Quoted passage:

# Fresh FreeBSD 11 on Raspberry Pi 2



## daBee (Dec 9, 2015)

Hi folks.

I just got this OS onto my Raspberry Pi 2 box.  Neato. 

It has no ports, it has no bash, it has nothing, really.  According to my notes, I use the ports package manager to install shells/bash and all that stuff.  But I don't have ports.  I can't even use sudo(8).  Confusing. 

So I'm lost as to how to get through this beginning.  Any advice?

Also, root/root doesn't work from over the Ethernets.  Can I change this somehow?  Works on the box, not on the LAN. 

Cheers


----------



## tobik@ (Dec 9, 2015)

daBee said:


> It has no ports, it has no bash, it has nothing, really. According to my notes, I use the ports package manager to install bash and all that schtuff. But I don't have ports. I can't even use sudo. Confusing.


Just use pkg(8) e.g. `pkg install bash sudo`. You really don't want to use ports on a Raspberry Pi unless you have lots of patience.



daBee said:


> Also, root/root doesn't work from over the Ethernets. Can I change this somehow? Works on the box, not on the LAN.


Set PermitRootLogin yes in /etc/ssh/sshd_config. It's disabled by default. Better create a user and login with that after you setup sudo correctly though.


----------



## tingo (Dec 11, 2015)

Congratulations! The Handbook is here: https://www.freebsd.org/doc/en_US.ISO8859-1/books/handbook/
Now, start learning about FreeBSD - it is different from Linux. Not necessarily better or worse, just different.
Enjoy!


----------



## Phishfry (Dec 12, 2015)

I agree that ports on the native device is a slow process. But it is good for fundamentals. Use at least 16GB card.

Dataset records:
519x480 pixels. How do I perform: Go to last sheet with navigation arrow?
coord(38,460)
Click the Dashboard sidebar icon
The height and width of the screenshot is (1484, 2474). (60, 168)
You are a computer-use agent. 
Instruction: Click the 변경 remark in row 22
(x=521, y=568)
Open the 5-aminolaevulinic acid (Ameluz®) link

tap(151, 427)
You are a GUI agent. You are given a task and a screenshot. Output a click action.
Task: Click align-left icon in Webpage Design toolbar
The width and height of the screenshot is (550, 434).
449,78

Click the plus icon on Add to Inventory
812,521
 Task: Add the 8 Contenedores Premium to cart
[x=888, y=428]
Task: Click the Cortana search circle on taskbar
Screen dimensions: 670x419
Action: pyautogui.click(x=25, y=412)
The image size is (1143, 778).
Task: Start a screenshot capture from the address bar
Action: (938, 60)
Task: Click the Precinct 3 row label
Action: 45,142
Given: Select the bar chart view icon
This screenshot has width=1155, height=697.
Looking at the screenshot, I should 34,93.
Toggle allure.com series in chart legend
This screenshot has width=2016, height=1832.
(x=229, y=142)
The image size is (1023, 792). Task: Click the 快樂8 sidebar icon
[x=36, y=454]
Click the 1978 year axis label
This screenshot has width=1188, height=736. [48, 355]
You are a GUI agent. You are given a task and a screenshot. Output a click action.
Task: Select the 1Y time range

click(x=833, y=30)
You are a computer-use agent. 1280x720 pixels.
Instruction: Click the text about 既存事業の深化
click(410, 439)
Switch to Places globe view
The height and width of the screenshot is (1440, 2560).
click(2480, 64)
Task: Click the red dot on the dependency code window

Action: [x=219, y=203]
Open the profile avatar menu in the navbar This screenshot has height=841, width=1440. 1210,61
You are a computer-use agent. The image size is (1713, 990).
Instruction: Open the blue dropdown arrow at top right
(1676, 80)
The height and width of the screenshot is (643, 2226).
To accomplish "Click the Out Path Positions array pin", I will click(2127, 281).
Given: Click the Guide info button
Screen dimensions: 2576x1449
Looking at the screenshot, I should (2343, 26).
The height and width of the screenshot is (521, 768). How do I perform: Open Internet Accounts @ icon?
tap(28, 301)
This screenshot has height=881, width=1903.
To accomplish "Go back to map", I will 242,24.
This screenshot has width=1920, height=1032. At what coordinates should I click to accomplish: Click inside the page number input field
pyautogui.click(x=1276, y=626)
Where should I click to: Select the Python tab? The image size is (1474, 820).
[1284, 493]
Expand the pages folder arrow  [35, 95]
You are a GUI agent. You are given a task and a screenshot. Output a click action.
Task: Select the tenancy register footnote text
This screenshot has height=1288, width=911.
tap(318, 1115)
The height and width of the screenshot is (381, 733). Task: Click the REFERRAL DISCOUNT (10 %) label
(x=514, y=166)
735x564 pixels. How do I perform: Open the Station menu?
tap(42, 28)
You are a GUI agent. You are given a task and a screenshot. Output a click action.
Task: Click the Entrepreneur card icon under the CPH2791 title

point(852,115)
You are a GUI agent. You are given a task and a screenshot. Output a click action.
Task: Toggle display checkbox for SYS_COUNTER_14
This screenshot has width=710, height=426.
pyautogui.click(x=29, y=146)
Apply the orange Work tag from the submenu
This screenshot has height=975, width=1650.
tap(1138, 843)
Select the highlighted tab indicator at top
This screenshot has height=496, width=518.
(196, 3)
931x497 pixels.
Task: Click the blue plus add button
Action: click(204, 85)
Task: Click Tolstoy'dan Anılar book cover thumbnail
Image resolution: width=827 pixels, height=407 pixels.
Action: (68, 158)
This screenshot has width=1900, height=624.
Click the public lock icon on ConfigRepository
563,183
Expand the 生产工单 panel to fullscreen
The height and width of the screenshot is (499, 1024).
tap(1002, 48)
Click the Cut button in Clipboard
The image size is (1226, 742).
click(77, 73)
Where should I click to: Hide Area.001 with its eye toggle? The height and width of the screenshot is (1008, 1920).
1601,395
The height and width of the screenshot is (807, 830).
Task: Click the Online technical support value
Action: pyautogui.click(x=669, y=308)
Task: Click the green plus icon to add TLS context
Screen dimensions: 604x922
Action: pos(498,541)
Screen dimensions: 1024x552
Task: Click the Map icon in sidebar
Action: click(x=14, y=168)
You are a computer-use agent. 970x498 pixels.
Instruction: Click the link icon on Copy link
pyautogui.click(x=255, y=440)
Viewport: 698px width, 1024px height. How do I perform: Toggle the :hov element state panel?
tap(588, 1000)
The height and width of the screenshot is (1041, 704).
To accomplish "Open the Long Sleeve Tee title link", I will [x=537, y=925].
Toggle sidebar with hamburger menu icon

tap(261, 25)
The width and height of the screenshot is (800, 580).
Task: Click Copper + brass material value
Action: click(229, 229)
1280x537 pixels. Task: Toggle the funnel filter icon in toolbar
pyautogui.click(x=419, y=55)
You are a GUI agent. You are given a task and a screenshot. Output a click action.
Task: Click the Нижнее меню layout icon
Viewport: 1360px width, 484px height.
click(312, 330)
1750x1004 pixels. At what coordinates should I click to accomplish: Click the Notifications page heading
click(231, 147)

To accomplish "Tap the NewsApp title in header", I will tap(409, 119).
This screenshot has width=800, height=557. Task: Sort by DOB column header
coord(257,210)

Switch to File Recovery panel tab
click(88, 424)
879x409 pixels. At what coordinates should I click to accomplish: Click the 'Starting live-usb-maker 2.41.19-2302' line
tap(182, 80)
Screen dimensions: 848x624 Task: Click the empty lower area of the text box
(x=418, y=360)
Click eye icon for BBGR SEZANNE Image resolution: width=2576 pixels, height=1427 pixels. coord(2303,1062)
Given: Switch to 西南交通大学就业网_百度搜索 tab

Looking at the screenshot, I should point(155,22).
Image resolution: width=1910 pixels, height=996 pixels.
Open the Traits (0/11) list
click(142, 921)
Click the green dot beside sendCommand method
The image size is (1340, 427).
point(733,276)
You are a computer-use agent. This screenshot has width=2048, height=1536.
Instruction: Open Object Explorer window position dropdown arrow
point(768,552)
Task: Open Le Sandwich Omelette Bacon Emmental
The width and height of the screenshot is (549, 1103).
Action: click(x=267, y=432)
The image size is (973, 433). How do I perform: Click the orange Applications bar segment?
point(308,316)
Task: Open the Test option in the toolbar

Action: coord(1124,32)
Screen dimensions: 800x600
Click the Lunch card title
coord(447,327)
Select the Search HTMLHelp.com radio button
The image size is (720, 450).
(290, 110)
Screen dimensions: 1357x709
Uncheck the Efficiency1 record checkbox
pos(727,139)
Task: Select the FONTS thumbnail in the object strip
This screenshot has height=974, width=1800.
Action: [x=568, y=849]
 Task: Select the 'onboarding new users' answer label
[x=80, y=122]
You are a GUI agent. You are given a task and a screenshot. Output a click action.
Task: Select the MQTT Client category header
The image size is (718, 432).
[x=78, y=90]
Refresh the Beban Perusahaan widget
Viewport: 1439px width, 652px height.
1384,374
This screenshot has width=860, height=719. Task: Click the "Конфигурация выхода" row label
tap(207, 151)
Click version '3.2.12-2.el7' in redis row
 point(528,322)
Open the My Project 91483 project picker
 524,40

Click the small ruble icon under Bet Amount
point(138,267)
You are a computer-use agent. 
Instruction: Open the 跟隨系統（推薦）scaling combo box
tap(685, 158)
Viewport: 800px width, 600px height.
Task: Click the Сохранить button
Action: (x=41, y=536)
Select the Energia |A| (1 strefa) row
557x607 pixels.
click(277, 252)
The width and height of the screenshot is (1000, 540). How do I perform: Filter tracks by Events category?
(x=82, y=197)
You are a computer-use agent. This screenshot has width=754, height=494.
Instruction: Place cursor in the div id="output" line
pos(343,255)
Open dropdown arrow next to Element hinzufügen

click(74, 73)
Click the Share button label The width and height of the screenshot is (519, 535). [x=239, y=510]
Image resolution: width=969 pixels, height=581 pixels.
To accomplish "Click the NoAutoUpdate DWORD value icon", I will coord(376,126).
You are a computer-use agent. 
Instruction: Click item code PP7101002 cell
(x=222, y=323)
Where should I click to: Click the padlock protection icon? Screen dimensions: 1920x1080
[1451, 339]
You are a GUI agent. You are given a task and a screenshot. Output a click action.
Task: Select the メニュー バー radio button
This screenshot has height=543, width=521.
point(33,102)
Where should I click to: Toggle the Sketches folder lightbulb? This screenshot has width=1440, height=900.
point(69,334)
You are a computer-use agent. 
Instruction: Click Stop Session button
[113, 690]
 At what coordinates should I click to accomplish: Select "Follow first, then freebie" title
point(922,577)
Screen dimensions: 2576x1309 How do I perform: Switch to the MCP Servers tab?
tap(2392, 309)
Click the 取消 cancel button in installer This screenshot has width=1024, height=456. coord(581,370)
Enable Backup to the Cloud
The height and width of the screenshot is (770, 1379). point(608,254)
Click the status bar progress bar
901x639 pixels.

Brief:
Rewrite the passage of the forum thread about FreeBSD on the Raspberry Pi 2 between "Just use pkg(8)" and "somehow? Works on the box, not on the LAN.", inclusive, replacing "patience" with "spare time". Work from the forum thread alone and leave the listing aside.

Output below:
Just use pkg(8) e.g. `pkg install bash sudo`. You really don't want to use ports on a Raspberry Pi unless you have lots of spare time.



daBee said:


> Also, root/root doesn't work from over the Ethernets. Can I change this somehow? Works on the box, not on the LAN.